A acadêmica Nélida Piñon lamenta a morte a escritora e amiga Lygia Fagundes Telles, que nos deixou neste domingo (3), aos 98 anos

Nélida Piñon acordou na manhã deste domingo (3) com a triste notícia do falecimento da escritora Lygia Fagundes Telles (1923-2022). Segundo informou a Academia Paulista de Letras por meio de nota, a autora faleceu por causas naturais, em casa, na região dos Jardins, na capital paulista.

Enquanto se deslocava para o município de Nova Iguaçu para ajudar pessoalmente sua secretária particular, que teve a casa invadida pela chuva dos últimos dias, Nélida conversou com o New Mag por telefone e lamentou a perda da amiga.

– Lygia Fagundes Telles merece estar no Panteão da Pátria.

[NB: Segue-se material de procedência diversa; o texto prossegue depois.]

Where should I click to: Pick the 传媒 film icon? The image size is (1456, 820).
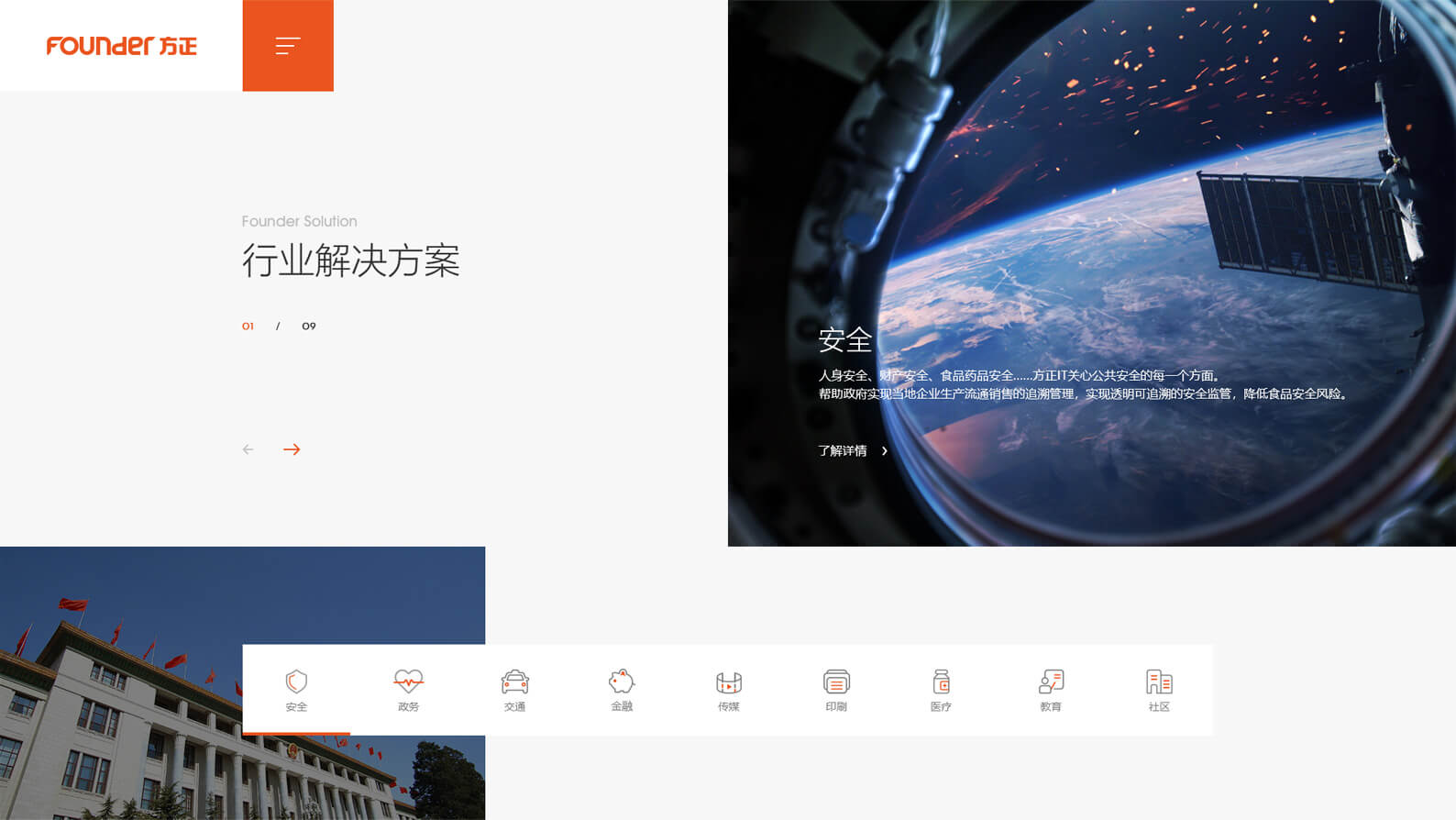(x=729, y=681)
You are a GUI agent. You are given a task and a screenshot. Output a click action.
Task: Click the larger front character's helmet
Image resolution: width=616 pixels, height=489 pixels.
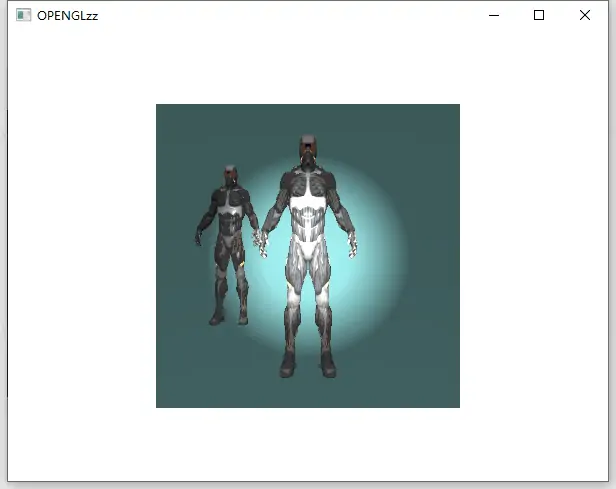[x=309, y=148]
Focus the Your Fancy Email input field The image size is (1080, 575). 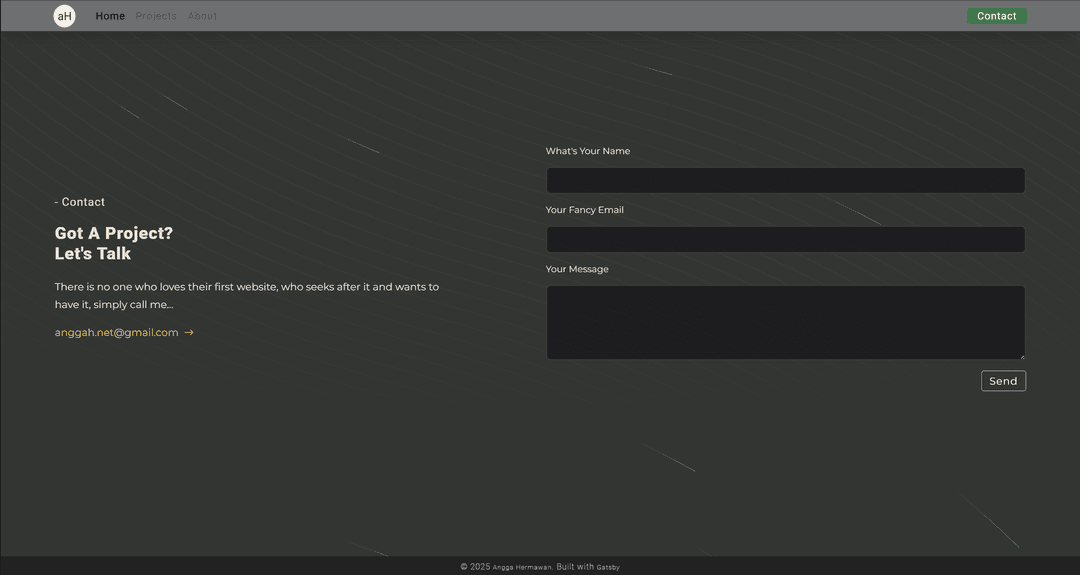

Não somente foi uma grande contista, uma grande escritora, como uma ilustre brasileira, que nunca falhou no trato pessoal, no trato coletivo e na sua consciência nacional – disse Nélida emocionada ao se recordar da convivência com a escritora paulista, a quem se referiu como sendo “dona de uma obra formidável e de alta sensibilidade”.

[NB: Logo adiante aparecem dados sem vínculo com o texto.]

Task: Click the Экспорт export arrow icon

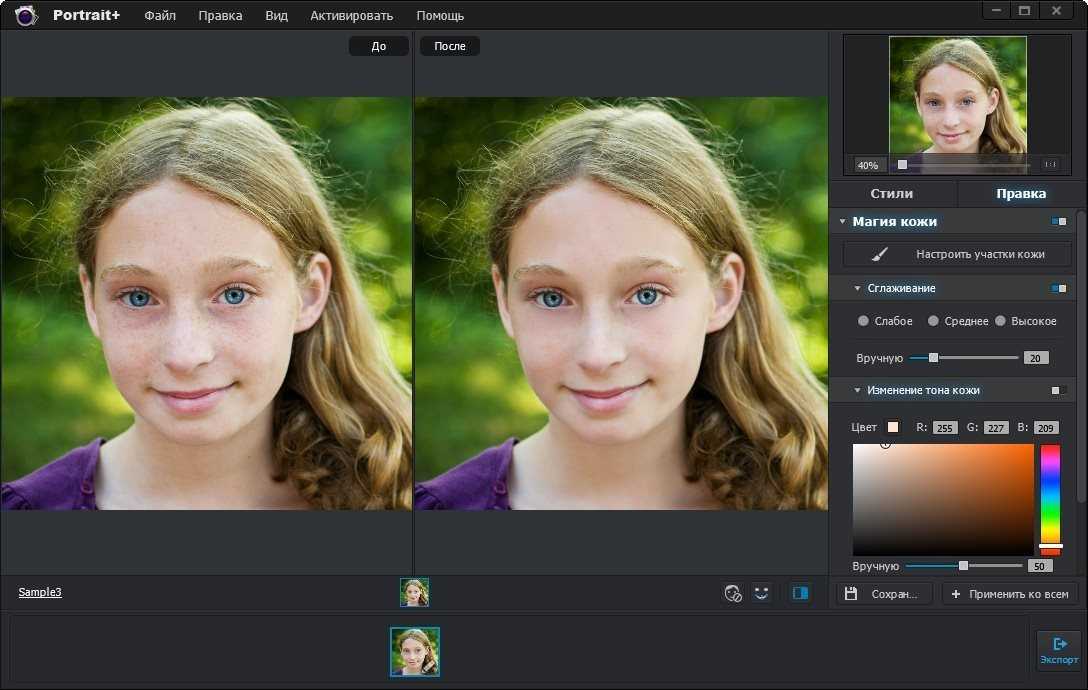Action: [1060, 644]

– Ela tinha extraordinárias filigranas linguísticas, imagens, compunha personagens envolvedoras, inclusive seu romance “As Meninas” foi o símbolo da juventude de uma geração que se opunha à ditadura, que se opunha às restrições morais, a uma sociedade acanhada, mesquinha – lembrou a amiga, completando em seguida: – Eu vejo a partida dela com sentimentos de que eis um ser humano que cumpriu o seu dever com uma rigorosa e total integridade em todas as instâncias da nossa civilização.